- [Problem requirements]: Please copy out only the records from the start up to and including the line with "What do you see at coordinates (504, 57)", swapping "coordinates" for "position" and leaving everything else unchanged.

- [Input records]:
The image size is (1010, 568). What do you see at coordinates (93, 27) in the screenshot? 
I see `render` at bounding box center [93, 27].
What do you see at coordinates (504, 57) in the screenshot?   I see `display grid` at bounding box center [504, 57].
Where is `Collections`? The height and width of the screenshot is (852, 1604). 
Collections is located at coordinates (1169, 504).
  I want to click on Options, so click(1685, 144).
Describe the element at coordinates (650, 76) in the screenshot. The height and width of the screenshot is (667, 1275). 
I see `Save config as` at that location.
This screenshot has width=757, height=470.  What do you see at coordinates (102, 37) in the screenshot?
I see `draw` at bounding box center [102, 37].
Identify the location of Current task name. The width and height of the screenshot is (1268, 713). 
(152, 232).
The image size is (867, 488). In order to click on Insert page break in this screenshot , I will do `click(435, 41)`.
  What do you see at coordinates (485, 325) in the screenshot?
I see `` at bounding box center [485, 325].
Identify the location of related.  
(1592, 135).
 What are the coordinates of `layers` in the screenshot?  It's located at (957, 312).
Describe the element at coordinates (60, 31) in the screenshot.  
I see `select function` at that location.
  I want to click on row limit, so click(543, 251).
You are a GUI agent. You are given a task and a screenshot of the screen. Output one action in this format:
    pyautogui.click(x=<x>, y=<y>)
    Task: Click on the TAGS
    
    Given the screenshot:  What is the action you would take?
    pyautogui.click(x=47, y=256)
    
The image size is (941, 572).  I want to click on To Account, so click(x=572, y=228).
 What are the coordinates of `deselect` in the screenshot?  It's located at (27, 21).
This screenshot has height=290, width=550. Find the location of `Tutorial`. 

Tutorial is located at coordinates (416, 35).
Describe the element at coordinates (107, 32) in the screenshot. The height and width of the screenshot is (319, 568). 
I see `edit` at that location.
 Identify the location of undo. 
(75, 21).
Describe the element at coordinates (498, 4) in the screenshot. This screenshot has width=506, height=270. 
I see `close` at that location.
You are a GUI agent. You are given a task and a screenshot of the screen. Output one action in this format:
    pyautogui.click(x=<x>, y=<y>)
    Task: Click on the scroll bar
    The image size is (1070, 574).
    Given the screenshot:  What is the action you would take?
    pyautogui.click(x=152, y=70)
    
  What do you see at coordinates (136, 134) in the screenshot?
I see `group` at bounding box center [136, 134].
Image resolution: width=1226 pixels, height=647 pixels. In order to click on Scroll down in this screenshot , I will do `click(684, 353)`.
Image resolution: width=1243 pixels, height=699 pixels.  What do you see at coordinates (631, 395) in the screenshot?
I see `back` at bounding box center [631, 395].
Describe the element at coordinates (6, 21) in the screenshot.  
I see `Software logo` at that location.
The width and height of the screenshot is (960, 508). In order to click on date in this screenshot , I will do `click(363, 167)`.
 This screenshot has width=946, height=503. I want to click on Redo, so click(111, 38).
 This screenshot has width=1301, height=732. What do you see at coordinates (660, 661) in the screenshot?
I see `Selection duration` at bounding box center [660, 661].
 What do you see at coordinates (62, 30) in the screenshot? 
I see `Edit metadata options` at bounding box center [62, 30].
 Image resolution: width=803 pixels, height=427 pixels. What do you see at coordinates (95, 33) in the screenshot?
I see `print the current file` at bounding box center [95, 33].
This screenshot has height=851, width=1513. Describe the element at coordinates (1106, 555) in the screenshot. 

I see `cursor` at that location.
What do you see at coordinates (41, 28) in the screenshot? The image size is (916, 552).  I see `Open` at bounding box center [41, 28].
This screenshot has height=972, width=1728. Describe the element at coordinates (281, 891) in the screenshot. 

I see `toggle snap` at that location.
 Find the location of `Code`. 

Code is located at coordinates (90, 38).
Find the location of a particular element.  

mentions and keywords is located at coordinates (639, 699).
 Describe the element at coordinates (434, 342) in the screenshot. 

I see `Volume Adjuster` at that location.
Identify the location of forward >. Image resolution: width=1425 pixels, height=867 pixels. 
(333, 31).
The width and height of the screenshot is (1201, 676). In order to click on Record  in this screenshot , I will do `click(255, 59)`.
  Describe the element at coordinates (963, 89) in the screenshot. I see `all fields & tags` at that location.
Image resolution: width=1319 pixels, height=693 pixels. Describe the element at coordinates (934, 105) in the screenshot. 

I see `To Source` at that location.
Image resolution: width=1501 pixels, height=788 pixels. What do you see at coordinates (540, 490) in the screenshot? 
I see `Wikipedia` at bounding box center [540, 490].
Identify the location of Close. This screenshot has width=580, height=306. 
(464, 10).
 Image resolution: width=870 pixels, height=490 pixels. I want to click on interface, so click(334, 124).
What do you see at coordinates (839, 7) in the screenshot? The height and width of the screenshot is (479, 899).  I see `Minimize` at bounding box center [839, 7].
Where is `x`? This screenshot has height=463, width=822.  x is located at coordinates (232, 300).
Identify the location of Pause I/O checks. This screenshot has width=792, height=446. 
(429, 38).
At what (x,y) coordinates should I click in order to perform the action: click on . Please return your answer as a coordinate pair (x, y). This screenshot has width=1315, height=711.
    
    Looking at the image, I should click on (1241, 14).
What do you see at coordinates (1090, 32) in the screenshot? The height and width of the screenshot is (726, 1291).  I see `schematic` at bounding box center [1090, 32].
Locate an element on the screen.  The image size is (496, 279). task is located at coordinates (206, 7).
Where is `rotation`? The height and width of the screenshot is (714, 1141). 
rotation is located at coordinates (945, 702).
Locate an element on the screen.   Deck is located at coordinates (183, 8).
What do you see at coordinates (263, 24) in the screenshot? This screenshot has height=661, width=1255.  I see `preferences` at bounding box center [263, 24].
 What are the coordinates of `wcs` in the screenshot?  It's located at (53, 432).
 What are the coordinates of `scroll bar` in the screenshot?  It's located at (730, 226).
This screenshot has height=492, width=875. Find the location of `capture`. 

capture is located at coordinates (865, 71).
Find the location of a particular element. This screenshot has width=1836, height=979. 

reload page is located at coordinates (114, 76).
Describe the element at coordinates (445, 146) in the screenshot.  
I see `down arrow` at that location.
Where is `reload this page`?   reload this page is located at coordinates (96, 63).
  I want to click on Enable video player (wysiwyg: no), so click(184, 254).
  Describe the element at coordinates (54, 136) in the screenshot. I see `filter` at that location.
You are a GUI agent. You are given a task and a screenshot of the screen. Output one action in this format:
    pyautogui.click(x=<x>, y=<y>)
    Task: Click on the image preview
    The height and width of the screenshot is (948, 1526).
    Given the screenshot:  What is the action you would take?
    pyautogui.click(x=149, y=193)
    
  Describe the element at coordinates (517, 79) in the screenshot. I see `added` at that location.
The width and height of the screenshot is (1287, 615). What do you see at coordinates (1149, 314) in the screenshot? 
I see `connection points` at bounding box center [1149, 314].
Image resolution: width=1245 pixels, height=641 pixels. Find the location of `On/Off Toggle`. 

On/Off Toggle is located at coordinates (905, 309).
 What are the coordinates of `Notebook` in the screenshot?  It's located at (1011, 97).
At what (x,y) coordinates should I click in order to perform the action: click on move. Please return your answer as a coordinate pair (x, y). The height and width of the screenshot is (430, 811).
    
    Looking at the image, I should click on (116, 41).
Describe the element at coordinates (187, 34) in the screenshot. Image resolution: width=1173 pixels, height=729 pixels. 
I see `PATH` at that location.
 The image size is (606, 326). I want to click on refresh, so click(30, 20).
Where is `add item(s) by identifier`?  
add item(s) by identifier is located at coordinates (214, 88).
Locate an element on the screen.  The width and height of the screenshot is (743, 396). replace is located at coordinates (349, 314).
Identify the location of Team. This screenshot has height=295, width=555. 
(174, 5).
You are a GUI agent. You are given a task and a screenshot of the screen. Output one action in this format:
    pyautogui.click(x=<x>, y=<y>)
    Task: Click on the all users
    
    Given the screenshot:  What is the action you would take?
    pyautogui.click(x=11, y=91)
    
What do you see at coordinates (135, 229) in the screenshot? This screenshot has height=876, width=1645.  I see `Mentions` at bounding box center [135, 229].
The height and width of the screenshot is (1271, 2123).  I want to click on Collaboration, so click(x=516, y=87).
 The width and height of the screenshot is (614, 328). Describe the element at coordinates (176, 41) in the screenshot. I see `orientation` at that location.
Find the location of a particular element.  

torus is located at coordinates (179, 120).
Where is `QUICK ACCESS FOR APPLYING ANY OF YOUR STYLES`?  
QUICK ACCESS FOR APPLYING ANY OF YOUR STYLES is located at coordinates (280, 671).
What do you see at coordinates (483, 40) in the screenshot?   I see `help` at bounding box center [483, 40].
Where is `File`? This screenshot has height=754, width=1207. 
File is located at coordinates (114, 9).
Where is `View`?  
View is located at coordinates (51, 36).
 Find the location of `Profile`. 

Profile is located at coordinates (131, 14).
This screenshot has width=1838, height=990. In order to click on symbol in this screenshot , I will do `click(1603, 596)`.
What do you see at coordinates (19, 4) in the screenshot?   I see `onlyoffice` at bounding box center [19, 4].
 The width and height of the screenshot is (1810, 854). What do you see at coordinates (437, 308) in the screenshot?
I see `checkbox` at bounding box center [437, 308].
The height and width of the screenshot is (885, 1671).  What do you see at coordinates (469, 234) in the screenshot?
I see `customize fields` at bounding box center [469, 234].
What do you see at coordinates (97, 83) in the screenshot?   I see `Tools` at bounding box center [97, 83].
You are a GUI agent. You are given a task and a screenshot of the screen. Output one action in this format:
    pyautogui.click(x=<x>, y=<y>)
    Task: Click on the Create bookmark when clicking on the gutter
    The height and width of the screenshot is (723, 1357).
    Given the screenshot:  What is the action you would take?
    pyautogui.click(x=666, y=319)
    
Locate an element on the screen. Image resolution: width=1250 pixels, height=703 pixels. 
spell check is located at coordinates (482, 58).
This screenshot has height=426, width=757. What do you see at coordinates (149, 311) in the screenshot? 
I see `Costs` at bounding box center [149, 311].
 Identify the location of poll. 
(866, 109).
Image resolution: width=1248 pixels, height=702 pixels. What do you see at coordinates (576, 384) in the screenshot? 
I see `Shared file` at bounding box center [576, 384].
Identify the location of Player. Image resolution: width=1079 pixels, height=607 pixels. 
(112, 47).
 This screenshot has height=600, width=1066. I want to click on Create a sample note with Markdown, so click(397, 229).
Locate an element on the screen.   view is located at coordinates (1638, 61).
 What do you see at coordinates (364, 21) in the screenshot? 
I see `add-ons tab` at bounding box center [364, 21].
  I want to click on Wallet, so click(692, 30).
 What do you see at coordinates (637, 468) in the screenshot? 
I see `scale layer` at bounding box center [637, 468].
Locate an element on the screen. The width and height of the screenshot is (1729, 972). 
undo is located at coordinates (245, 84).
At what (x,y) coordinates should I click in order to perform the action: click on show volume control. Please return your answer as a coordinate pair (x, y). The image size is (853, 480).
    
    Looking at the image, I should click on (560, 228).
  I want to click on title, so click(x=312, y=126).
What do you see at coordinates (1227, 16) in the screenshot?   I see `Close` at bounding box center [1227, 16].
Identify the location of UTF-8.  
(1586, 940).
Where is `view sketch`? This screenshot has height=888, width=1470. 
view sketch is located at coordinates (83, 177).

- [Full response]:
The image size is (1010, 568). What do you see at position (93, 27) in the screenshot? 
I see `render` at bounding box center [93, 27].
What do you see at position (504, 57) in the screenshot?   I see `display grid` at bounding box center [504, 57].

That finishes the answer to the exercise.